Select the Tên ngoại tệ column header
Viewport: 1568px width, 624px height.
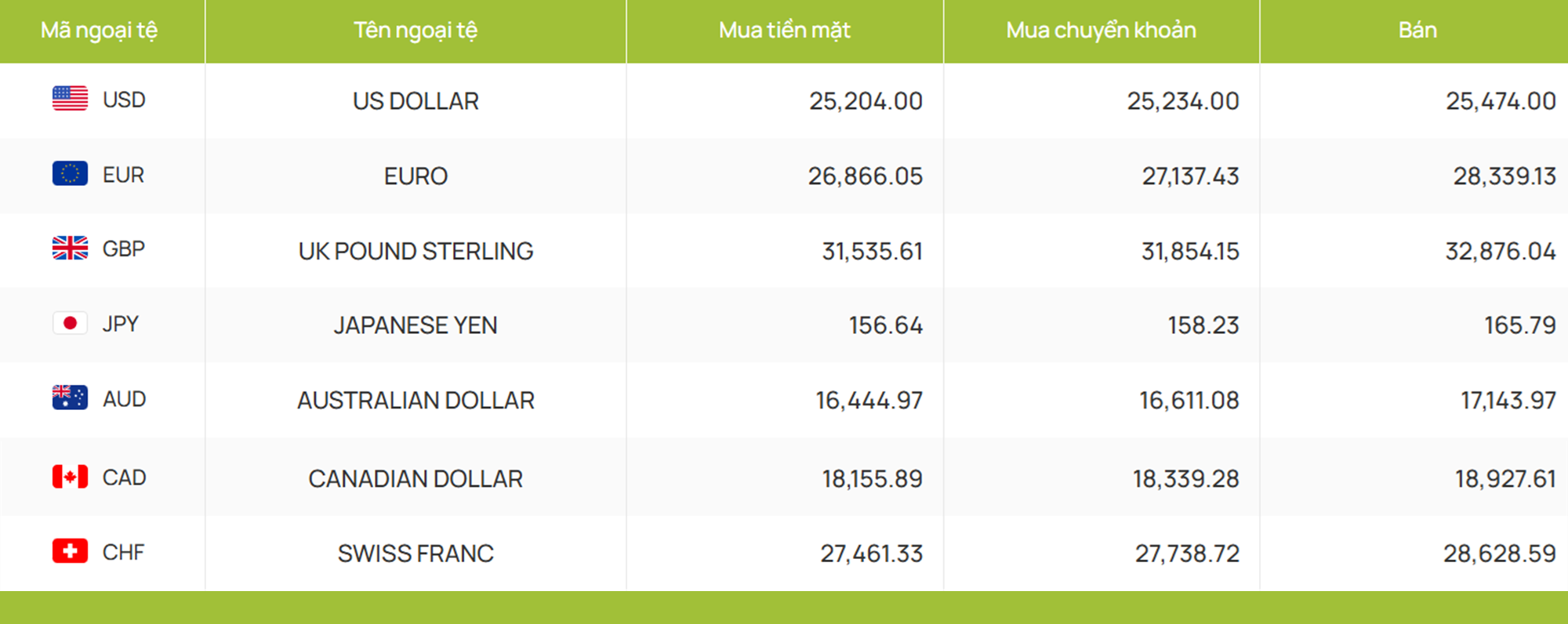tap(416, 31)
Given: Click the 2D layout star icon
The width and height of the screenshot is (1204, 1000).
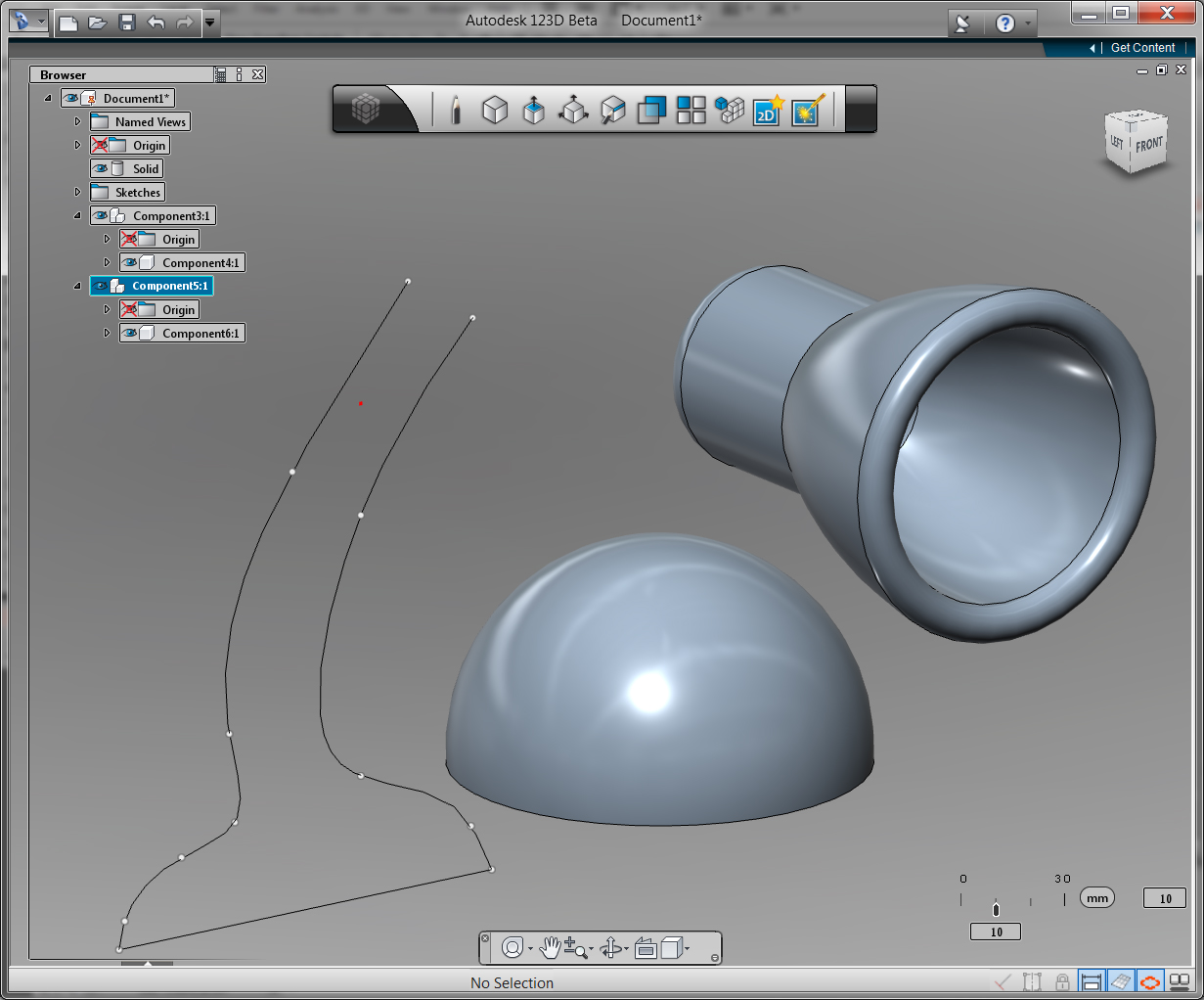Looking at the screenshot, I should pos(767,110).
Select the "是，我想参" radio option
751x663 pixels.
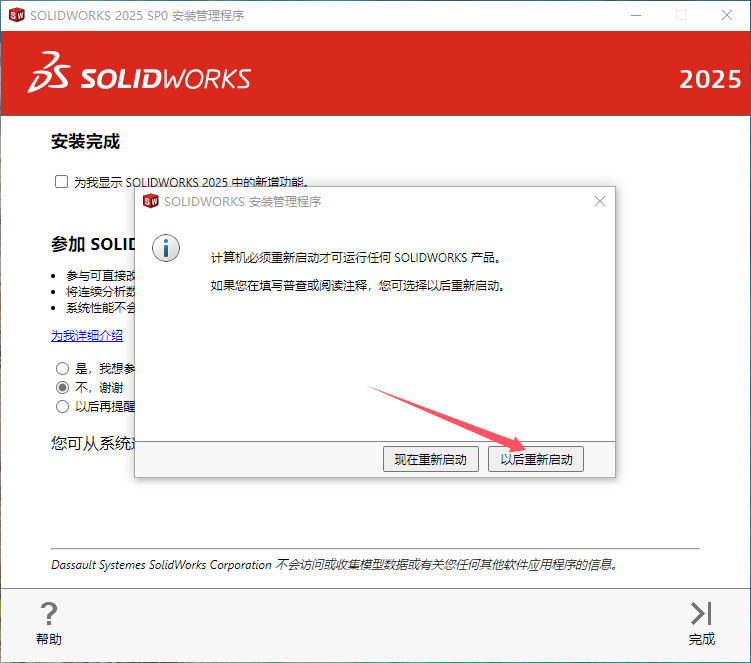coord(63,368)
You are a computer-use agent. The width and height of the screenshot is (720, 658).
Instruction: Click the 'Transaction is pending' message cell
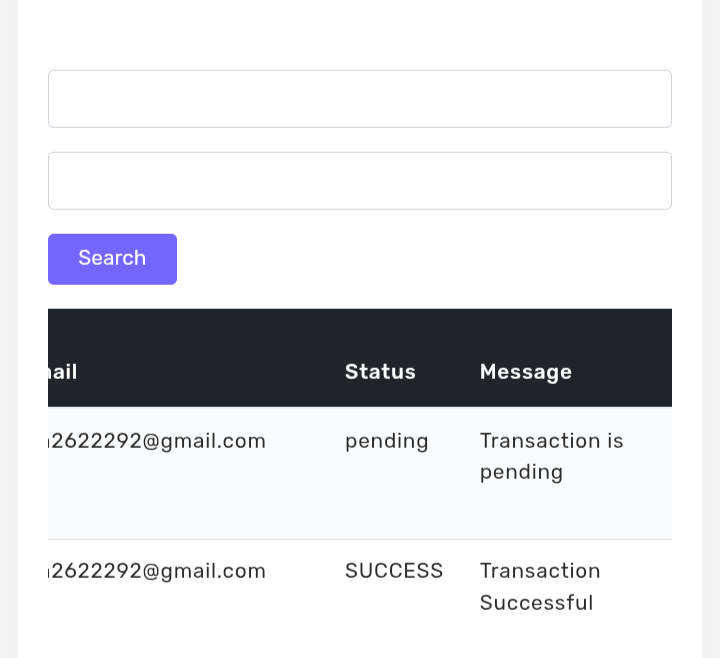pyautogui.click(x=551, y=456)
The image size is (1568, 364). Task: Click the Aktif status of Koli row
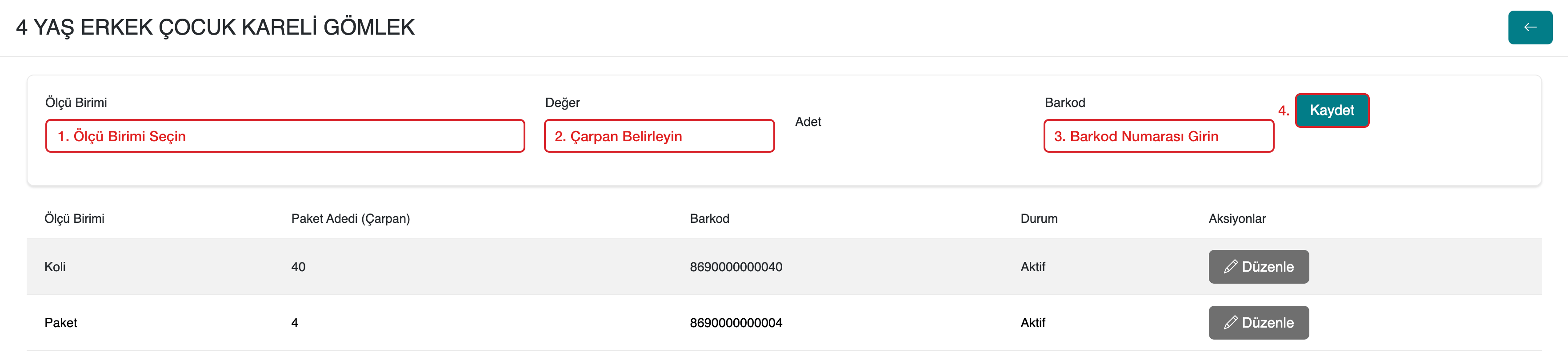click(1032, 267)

################

• [STATED GOAL]:
Rewrite the listing above as a numbered list, one line per number, skipping blank lines and omitting the pictures.

• [EXERCISE SOLUTION]:
1. Select the Tên ngoại tệ column header
2. Viewport: 1568px width, 624px height.
3. tap(416, 31)
4. Given: Click the 2D layout star icon
5. The width and height of the screenshot is (1204, 1000).
6. Looking at the screenshot, I should pos(767,110).
7. Select the "是，我想参" radio option
8. 751x663 pixels.
9. coord(63,368)
10. You are a computer-use agent. The width and height of the screenshot is (720, 658).
11. Instruction: Click the 'Transaction is pending' message cell
12. pyautogui.click(x=551, y=456)
13. The image size is (1568, 364). Task: Click the Aktif status of Koli row
14. click(1032, 267)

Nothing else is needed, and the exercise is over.